## Goal of the exercise
Each entry must appear in the answer exactly as written.

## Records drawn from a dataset
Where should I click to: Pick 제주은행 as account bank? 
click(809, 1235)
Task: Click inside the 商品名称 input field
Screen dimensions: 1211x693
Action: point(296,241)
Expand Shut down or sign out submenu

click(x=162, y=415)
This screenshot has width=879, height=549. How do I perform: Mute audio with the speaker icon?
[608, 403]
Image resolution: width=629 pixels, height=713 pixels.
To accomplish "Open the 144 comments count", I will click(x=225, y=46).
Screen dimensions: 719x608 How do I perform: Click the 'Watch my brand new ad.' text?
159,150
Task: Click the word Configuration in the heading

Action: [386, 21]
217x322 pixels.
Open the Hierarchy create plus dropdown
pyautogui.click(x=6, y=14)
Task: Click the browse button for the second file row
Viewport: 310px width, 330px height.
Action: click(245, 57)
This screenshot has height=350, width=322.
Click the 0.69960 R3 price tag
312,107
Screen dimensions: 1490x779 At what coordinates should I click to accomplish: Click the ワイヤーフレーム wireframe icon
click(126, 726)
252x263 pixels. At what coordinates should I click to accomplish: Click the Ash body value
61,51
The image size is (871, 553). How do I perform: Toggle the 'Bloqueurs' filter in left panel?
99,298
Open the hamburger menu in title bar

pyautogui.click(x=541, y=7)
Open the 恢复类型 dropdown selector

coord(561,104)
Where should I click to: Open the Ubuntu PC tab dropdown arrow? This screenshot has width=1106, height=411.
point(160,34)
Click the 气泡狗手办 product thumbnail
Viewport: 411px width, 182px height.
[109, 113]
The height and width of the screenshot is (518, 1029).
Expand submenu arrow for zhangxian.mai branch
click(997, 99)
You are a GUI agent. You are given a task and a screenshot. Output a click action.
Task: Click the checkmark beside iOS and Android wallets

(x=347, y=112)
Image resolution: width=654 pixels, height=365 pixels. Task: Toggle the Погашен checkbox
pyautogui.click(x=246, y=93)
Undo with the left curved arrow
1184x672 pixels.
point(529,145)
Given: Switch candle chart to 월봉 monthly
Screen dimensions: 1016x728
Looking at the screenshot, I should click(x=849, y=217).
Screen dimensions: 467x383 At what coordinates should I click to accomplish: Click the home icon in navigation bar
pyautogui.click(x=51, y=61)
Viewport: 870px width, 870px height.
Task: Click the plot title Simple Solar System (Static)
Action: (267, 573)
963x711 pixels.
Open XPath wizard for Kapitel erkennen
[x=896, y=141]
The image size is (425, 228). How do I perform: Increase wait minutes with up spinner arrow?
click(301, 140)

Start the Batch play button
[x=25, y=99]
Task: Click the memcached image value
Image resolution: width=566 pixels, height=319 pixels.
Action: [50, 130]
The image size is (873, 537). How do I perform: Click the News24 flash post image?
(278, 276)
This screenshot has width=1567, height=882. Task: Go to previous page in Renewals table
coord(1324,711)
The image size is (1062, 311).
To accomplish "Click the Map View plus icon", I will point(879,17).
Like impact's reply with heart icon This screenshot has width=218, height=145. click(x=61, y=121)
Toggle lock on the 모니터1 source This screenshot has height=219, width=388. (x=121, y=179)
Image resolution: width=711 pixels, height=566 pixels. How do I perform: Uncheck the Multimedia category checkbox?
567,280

## Your response
Where should I click to: Pick 제주은행 as account bank? 
click(809, 1235)
Task: Click inside the 商品名称 input field
Screen dimensions: 1211x693
Action: point(296,241)
Expand Shut down or sign out submenu

click(x=162, y=415)
This screenshot has width=879, height=549. How do I perform: Mute audio with the speaker icon?
[608, 403]
Image resolution: width=629 pixels, height=713 pixels.
To accomplish "Open the 144 comments count", I will click(x=225, y=46).
Screen dimensions: 719x608 How do I perform: Click the 'Watch my brand new ad.' text?
159,150
Task: Click the word Configuration in the heading

Action: [386, 21]
217x322 pixels.
Open the Hierarchy create plus dropdown
pyautogui.click(x=6, y=14)
Task: Click the browse button for the second file row
Viewport: 310px width, 330px height.
Action: click(245, 57)
This screenshot has height=350, width=322.
Click the 0.69960 R3 price tag
312,107
Screen dimensions: 1490x779 At what coordinates should I click to accomplish: Click the ワイヤーフレーム wireframe icon
click(126, 726)
252x263 pixels. At what coordinates should I click to accomplish: Click the Ash body value
61,51
The image size is (871, 553). How do I perform: Toggle the 'Bloqueurs' filter in left panel?
99,298
Open the hamburger menu in title bar

pyautogui.click(x=541, y=7)
Open the 恢复类型 dropdown selector

coord(561,104)
Where should I click to: Open the Ubuntu PC tab dropdown arrow? This screenshot has width=1106, height=411.
point(160,34)
Click the 气泡狗手办 product thumbnail
Viewport: 411px width, 182px height.
[109, 113]
The height and width of the screenshot is (518, 1029).
Expand submenu arrow for zhangxian.mai branch
click(997, 99)
You are a GUI agent. You are given a task and a screenshot. Output a click action.
Task: Click the checkmark beside iOS and Android wallets

(x=347, y=112)
Image resolution: width=654 pixels, height=365 pixels. Task: Toggle the Погашен checkbox
pyautogui.click(x=246, y=93)
Undo with the left curved arrow
1184x672 pixels.
point(529,145)
Given: Switch candle chart to 월봉 monthly
Screen dimensions: 1016x728
Looking at the screenshot, I should click(x=849, y=217).
Screen dimensions: 467x383 At what coordinates should I click to accomplish: Click the home icon in navigation bar
pyautogui.click(x=51, y=61)
Viewport: 870px width, 870px height.
Task: Click the plot title Simple Solar System (Static)
Action: (267, 573)
963x711 pixels.
Open XPath wizard for Kapitel erkennen
[x=896, y=141]
The image size is (425, 228). How do I perform: Increase wait minutes with up spinner arrow?
click(301, 140)

Start the Batch play button
[x=25, y=99]
Task: Click the memcached image value
Image resolution: width=566 pixels, height=319 pixels.
Action: [50, 130]
The image size is (873, 537). How do I perform: Click the News24 flash post image?
(278, 276)
This screenshot has width=1567, height=882. Task: Go to previous page in Renewals table
coord(1324,711)
The image size is (1062, 311).
To accomplish "Click the Map View plus icon", I will point(879,17).
Like impact's reply with heart icon This screenshot has width=218, height=145. click(x=61, y=121)
Toggle lock on the 모니터1 source This screenshot has height=219, width=388. (x=121, y=179)
Image resolution: width=711 pixels, height=566 pixels. How do I perform: Uncheck the Multimedia category checkbox?
567,280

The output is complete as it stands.